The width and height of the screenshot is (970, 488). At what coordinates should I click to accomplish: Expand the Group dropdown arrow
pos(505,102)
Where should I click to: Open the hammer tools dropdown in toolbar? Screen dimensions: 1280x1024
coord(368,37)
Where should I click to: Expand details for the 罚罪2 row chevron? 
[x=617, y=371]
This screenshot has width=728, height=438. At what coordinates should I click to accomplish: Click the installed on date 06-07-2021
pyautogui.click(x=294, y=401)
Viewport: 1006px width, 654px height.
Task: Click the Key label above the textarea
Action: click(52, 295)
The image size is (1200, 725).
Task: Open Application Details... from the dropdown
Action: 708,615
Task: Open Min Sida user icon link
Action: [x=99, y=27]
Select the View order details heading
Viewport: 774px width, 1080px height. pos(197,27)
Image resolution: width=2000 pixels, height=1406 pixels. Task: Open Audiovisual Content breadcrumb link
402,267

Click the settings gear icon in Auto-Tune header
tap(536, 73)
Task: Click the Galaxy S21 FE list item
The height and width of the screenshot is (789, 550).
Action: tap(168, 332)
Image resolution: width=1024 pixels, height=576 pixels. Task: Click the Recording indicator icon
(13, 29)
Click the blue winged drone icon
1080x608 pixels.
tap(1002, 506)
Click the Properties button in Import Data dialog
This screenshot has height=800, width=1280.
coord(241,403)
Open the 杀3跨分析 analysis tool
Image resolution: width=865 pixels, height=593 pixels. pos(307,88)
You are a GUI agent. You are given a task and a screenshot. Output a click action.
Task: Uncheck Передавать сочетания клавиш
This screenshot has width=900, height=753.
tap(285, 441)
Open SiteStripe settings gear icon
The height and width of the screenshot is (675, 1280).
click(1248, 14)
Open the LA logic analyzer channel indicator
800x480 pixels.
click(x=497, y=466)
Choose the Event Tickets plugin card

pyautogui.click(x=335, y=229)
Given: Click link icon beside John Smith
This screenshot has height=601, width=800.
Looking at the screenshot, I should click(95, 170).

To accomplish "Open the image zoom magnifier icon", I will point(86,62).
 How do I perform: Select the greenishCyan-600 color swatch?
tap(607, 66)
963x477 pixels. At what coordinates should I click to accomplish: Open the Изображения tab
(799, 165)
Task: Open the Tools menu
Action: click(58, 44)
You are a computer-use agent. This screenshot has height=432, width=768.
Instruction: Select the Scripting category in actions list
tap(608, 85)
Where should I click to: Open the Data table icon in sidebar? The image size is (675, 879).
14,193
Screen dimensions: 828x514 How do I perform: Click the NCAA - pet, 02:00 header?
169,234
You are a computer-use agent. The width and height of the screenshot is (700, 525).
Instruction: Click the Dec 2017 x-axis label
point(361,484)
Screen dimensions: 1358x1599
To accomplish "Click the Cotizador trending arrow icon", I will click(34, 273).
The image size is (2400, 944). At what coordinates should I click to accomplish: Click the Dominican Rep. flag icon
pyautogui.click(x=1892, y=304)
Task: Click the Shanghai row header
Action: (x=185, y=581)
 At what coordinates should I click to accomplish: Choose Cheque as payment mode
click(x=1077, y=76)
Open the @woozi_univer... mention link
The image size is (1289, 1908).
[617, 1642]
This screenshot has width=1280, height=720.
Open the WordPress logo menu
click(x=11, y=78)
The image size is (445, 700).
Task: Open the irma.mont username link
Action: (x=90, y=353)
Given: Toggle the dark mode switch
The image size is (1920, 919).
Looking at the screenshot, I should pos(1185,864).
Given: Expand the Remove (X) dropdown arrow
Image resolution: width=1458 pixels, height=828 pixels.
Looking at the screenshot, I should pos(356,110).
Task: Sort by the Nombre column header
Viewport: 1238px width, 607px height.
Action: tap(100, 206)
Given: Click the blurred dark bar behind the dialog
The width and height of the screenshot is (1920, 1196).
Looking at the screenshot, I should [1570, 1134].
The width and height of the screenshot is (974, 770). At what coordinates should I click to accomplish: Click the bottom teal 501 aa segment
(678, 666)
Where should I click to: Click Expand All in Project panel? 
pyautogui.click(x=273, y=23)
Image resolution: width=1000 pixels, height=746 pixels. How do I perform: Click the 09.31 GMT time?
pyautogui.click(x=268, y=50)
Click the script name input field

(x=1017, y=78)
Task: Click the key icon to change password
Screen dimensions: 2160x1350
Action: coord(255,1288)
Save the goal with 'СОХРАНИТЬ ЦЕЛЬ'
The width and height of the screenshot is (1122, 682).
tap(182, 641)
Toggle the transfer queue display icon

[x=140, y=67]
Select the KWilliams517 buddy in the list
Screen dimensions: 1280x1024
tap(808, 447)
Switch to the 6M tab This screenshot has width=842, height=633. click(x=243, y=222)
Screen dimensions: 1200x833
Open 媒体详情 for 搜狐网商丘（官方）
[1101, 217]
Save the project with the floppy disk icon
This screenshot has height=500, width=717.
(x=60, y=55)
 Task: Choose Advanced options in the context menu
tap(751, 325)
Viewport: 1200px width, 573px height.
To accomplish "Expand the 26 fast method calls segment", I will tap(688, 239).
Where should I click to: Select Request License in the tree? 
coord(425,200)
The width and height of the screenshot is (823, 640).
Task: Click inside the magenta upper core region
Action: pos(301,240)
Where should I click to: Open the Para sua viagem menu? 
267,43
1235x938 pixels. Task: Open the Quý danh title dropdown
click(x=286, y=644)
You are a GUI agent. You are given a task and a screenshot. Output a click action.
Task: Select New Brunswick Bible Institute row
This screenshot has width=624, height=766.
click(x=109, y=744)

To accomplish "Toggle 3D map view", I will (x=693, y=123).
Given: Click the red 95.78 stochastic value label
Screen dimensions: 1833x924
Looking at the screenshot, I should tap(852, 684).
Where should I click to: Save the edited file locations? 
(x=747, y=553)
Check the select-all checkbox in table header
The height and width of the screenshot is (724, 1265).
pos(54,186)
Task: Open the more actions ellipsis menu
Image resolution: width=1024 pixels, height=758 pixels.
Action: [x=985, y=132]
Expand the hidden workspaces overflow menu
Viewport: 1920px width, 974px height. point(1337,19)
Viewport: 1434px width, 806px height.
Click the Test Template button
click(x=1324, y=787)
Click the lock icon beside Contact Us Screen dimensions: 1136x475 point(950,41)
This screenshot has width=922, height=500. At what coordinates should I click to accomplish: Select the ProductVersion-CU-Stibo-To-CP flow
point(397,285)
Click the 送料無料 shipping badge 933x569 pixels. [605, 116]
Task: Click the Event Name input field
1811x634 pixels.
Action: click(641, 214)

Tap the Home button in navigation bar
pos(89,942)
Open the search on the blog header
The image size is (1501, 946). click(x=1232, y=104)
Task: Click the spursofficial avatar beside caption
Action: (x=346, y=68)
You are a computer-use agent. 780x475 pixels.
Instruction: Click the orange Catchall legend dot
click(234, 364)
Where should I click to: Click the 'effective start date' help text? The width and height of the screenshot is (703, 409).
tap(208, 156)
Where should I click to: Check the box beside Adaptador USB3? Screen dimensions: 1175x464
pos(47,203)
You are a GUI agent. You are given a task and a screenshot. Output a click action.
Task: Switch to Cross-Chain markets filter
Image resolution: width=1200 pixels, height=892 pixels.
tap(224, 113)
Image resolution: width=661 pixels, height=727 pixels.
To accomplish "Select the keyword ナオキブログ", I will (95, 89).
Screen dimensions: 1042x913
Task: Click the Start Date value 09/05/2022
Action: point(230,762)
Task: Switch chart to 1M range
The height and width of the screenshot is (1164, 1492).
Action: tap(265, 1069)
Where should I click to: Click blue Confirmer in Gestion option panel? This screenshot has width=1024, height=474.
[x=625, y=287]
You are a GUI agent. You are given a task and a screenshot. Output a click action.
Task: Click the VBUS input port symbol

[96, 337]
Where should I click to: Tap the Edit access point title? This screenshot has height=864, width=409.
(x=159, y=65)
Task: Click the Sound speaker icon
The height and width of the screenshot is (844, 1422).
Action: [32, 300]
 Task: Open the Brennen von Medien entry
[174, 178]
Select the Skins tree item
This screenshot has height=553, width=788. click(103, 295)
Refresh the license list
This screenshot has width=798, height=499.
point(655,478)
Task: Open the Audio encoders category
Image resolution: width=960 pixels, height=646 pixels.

Work instructions
Each line in the entries above that includes the string "dark" should be extracted.

Response to the exercise
Given: Toggle the dark mode switch
Given: Click the blurred dark bar behind the dialog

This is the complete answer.